Some books about the Treaty of Waitangi on the shelves of Tasman District libraries are “very right-wing extremist”, says Tasman District councillor Dana Wensley.

Some material “that I know we’ve got in our library … is by a publisher that is not academically robust,” Wensley last week told a meeting of the council operations committee.

Oh God. Politicians should not be deciding what books people can and can’t access in libraries.

The irony is that Dana Wensley is the PEN (NZ) representative for freedom of speech!!!

“There’s a number of these books in our library that are actually very worrying to me because they’re free of charge,” she said. “The academic presses are more expensive for those books to buy but I think there’s something to us having a mind to making sure that material in our library that has gone through that academic rigour of peer review is readily accessible.”

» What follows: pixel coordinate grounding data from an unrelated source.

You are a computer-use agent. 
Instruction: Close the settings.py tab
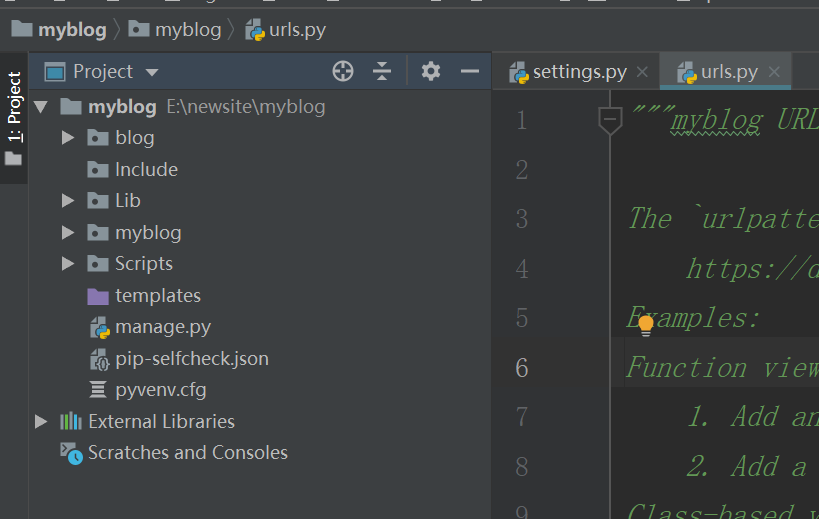pos(642,72)
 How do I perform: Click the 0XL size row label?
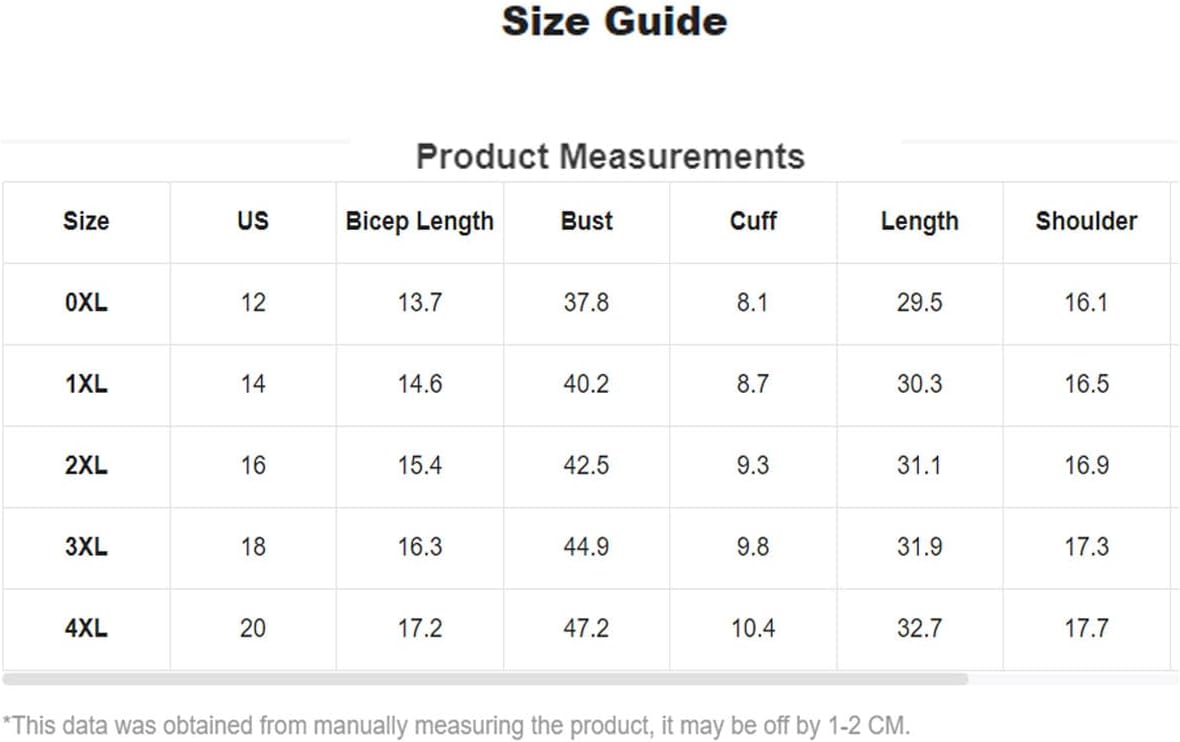[x=86, y=303]
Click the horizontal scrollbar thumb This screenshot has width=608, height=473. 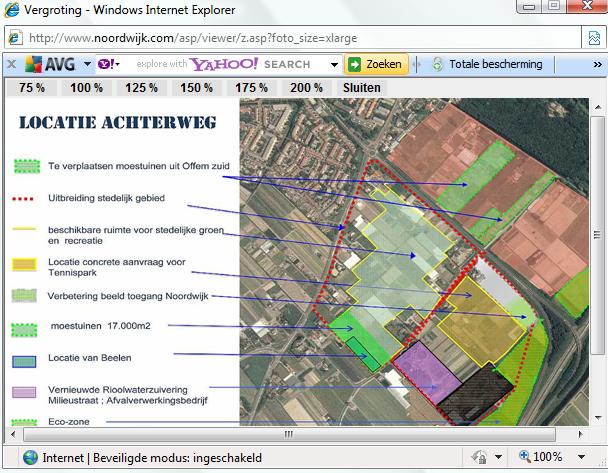[x=290, y=435]
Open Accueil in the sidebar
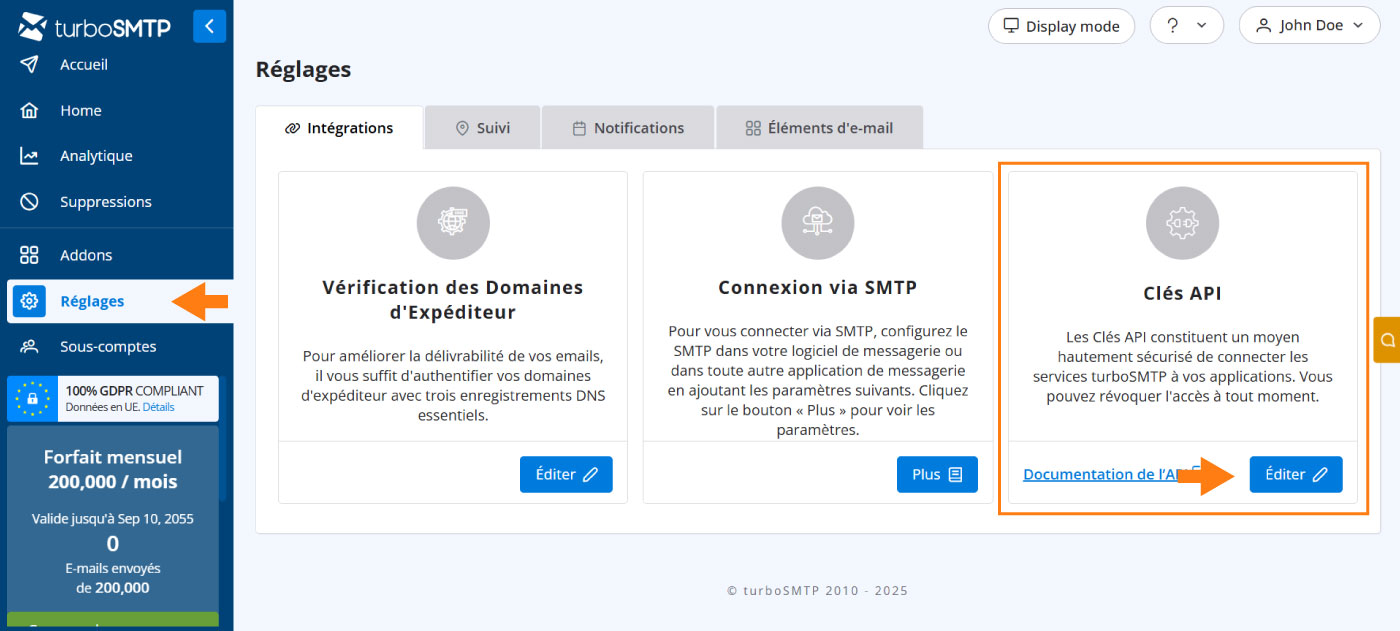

Libraries are not just for peer reviewed books. They are for books that members of the public want to read.

Wensley said she was concerned people were “picking up these books on our shelves that are very right-wing extremist … and I think we should have zero tolerance for that”.

“I’m not talking about censorship, I’m just talking about making sure that the books that are free are also academically robust because at the moment there’s a bit of an imbalance and I think that people might be getting the wrong view of our obligations to our treaty partners because of the material they could be accessing from our library, and that concerns me.”

I suspect the definition of “Very right-wing extremist” is takes a different view on what the Treaty means. And it is censorship when politicians demand books are removed because they disagree with the views in them.

Karl Marx’s views have led to tens of millions of avoidable deaths. But do right wingers sit around demanding his books be banned?